Find "Screen dimensions: 724x1024" in the material, then return exactly the line containing it and all lines after it to the end, leaving out pictures.

━━━ Recorded information ━━━

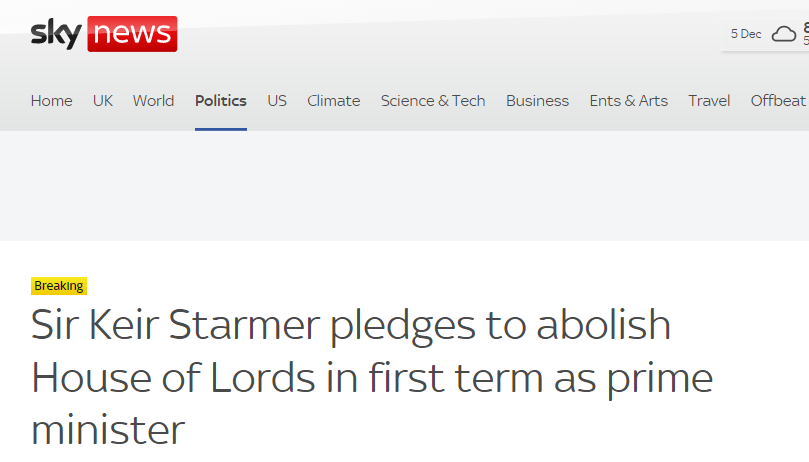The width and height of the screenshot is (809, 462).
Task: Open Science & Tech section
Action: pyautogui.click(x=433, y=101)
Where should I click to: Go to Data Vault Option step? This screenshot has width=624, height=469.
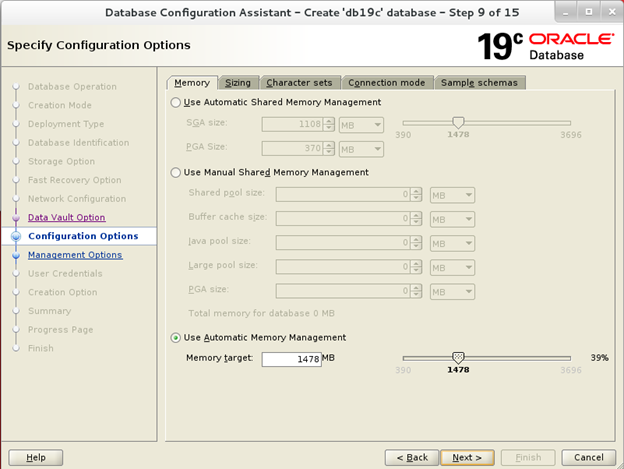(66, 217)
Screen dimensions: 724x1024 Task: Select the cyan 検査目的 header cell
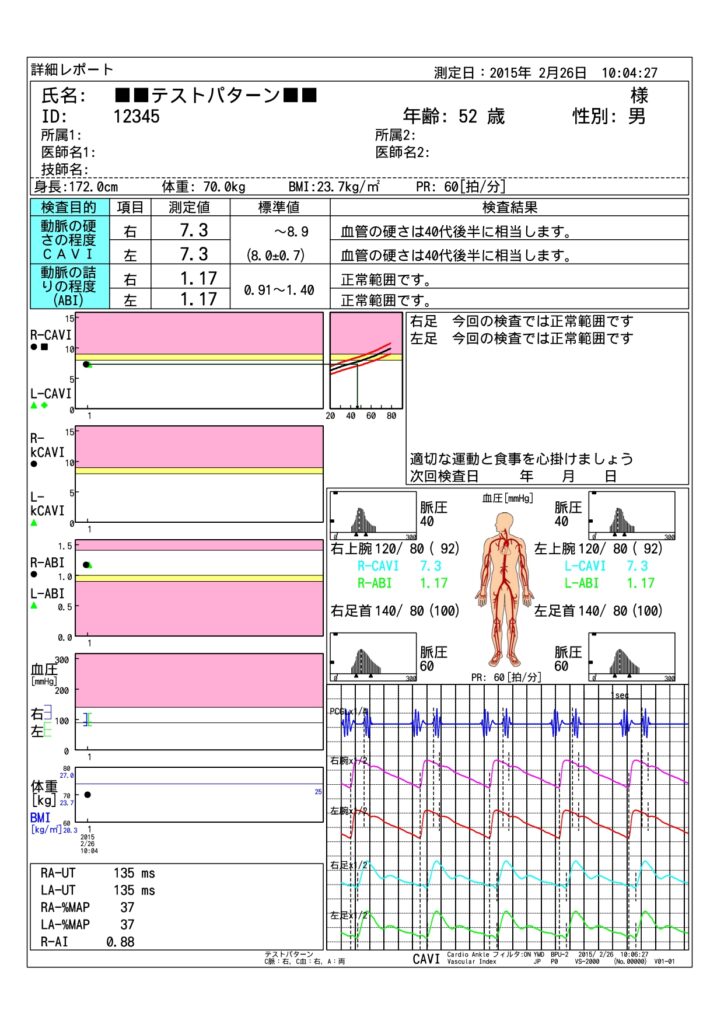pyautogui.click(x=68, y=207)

━━━

__Answer section__
Screen dimensions: 724x1024 Task: Select the cyan 検査目的 header cell
pyautogui.click(x=68, y=207)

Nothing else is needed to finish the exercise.